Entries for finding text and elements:

____

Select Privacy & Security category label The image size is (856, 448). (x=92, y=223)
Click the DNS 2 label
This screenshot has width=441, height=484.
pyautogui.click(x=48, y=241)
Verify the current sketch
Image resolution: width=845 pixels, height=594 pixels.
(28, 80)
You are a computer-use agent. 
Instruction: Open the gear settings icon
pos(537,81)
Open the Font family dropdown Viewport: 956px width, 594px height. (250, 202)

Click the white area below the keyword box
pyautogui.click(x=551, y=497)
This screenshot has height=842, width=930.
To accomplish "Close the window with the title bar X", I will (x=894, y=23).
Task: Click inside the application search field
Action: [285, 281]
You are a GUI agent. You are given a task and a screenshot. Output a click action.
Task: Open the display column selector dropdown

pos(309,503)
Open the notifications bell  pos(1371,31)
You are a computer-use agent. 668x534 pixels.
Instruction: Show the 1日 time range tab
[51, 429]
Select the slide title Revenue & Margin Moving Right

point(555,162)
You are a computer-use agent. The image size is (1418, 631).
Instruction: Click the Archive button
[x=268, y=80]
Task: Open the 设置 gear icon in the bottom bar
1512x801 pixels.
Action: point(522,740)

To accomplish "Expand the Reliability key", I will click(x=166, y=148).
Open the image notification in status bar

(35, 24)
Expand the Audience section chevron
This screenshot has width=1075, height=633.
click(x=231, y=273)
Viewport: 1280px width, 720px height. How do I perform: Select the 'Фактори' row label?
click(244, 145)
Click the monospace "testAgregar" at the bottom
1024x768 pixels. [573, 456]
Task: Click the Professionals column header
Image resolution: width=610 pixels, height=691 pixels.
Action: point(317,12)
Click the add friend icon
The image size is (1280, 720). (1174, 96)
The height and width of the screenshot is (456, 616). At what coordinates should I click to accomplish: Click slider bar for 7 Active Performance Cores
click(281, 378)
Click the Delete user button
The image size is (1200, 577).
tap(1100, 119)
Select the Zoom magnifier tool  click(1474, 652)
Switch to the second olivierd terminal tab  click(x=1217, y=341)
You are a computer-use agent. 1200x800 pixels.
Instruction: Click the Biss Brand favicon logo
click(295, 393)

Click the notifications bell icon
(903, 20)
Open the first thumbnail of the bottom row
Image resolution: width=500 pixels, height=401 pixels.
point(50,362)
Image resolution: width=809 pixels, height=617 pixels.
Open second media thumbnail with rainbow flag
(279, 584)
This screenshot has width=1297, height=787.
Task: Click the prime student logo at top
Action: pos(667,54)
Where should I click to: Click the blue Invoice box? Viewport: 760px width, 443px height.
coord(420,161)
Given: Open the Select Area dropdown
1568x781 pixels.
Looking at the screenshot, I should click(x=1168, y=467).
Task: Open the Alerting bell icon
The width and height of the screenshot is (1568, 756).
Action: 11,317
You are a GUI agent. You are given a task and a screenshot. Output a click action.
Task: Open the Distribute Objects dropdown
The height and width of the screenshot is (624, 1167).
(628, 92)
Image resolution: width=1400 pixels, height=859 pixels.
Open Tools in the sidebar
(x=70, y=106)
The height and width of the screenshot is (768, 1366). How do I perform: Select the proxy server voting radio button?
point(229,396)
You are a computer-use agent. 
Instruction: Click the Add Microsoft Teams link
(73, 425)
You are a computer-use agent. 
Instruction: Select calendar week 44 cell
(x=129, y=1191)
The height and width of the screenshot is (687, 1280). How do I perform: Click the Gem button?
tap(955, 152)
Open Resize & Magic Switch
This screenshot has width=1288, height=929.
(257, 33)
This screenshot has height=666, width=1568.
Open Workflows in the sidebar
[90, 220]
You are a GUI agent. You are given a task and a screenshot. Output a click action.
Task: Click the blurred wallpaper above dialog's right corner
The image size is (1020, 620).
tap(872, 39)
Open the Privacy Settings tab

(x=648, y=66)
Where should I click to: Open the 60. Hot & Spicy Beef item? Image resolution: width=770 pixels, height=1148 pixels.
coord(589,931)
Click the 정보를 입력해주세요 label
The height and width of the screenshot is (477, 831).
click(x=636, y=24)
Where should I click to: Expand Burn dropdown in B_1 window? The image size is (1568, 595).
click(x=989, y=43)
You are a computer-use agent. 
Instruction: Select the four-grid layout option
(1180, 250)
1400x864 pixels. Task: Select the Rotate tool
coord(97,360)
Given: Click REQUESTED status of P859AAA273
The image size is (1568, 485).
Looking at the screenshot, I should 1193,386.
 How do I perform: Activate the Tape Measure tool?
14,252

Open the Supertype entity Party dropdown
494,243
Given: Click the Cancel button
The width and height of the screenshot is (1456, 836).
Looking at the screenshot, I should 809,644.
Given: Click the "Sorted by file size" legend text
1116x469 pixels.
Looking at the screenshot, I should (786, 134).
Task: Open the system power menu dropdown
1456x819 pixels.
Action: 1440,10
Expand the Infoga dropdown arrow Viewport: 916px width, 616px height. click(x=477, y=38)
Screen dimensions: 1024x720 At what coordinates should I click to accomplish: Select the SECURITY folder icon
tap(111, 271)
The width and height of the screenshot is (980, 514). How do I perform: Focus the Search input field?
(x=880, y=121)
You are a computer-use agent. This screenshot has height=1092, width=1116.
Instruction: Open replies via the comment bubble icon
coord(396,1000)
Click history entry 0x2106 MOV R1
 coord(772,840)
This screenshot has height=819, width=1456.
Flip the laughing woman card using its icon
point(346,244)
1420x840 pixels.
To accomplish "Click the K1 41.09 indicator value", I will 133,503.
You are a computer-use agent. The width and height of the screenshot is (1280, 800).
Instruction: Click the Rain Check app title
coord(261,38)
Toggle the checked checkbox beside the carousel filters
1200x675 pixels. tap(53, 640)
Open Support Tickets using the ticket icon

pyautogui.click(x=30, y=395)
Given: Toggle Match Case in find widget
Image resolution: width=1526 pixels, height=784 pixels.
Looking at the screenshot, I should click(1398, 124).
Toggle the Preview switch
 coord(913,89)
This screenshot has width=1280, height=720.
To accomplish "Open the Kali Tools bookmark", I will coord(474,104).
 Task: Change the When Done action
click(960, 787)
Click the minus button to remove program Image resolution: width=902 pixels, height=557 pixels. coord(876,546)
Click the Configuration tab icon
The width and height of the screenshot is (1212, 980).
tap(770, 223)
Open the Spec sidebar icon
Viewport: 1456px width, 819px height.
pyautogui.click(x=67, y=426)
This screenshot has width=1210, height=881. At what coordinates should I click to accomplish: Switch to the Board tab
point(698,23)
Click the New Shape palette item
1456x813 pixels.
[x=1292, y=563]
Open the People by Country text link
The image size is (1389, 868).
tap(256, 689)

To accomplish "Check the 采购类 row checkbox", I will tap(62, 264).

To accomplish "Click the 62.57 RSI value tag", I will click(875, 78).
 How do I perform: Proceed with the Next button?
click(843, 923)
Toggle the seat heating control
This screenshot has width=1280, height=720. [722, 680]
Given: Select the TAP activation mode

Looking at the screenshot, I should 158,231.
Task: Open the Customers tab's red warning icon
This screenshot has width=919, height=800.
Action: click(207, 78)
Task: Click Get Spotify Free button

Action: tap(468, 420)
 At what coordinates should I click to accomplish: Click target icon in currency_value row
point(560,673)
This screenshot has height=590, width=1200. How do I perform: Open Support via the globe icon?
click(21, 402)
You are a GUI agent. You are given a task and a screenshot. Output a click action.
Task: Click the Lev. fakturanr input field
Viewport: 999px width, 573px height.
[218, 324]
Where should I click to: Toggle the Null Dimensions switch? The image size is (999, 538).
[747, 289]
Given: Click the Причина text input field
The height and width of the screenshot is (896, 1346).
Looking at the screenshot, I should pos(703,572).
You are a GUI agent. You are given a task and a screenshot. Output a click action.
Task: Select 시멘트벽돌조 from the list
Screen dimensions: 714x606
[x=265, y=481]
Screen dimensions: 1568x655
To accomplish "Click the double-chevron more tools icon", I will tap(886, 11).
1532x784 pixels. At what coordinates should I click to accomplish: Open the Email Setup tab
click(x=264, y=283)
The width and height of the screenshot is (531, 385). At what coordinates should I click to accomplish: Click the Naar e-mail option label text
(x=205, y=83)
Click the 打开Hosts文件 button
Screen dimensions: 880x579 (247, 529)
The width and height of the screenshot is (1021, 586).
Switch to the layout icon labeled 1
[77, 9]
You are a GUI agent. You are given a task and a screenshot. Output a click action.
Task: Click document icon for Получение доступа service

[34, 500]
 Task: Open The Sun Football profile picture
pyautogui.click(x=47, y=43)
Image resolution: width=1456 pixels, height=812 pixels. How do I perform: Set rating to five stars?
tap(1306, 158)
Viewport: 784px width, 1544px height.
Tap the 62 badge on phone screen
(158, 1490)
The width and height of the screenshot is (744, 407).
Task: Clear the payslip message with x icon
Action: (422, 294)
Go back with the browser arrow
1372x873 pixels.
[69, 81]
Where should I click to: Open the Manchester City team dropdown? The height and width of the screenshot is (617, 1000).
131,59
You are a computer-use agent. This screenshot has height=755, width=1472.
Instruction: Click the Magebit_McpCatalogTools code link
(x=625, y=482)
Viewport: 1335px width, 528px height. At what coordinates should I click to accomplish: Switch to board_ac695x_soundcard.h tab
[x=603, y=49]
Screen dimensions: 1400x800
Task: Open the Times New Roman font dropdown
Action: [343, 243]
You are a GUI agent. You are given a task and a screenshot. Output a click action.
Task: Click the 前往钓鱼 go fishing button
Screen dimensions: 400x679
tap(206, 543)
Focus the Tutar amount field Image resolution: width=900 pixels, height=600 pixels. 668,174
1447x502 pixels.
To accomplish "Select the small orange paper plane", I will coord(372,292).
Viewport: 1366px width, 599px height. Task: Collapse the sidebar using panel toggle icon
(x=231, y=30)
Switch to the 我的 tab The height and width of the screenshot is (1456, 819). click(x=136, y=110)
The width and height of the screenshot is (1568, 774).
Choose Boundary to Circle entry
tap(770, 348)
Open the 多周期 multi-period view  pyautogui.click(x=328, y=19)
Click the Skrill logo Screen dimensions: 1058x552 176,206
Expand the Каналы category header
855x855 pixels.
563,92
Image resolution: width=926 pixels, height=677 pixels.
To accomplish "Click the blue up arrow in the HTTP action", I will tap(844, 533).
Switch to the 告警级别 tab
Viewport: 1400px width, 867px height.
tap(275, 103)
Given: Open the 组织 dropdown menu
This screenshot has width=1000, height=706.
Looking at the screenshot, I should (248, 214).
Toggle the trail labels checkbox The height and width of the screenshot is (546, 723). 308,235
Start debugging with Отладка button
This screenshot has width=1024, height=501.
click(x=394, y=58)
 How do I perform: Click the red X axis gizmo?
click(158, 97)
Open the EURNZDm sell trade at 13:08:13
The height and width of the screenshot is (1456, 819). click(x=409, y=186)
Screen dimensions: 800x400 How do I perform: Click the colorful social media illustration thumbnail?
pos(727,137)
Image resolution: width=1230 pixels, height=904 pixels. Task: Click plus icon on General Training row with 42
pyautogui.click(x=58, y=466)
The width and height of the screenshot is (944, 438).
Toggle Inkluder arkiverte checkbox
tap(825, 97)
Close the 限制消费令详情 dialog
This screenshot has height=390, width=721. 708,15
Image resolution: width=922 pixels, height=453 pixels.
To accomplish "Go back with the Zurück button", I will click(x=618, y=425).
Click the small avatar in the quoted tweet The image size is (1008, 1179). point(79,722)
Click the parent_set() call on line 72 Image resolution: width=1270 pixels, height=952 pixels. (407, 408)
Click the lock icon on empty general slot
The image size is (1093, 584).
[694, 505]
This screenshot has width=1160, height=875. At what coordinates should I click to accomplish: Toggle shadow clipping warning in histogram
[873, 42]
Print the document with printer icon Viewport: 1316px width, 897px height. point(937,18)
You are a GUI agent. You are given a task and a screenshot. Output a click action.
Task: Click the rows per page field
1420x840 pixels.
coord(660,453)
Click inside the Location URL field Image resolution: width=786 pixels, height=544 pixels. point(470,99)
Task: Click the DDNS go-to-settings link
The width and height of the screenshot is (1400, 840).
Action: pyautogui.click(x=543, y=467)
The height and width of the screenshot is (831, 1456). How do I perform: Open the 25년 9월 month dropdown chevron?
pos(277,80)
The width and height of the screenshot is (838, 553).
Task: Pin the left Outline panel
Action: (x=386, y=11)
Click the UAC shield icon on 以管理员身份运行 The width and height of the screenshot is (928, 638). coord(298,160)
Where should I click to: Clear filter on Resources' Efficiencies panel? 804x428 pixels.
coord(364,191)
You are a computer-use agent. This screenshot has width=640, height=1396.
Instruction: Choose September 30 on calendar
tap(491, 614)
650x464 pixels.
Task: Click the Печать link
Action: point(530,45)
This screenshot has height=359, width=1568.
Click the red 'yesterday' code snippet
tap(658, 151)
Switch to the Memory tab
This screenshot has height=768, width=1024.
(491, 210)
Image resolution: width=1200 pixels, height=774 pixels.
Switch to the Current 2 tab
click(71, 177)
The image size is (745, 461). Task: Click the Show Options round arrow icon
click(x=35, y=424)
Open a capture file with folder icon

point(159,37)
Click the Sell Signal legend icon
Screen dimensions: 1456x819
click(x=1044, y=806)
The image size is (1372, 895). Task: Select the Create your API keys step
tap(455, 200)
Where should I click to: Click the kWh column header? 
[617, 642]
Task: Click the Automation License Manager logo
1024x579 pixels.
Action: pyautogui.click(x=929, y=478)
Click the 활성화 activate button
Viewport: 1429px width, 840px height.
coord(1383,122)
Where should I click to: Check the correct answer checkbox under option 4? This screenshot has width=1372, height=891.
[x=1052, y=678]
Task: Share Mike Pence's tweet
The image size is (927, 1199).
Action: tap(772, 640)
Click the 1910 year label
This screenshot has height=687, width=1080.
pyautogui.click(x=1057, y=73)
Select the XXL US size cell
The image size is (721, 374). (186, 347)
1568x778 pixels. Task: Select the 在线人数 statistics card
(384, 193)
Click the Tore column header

____

[What you will do] Copy the items exactly, starting at the first one and ending at the line that contains "pos(537,81)".

[Response]
Select Privacy & Security category label The image size is (856, 448). (x=92, y=223)
Click the DNS 2 label
This screenshot has width=441, height=484.
pyautogui.click(x=48, y=241)
Verify the current sketch
Image resolution: width=845 pixels, height=594 pixels.
(28, 80)
You are a computer-use agent. 
Instruction: Open the gear settings icon
pos(537,81)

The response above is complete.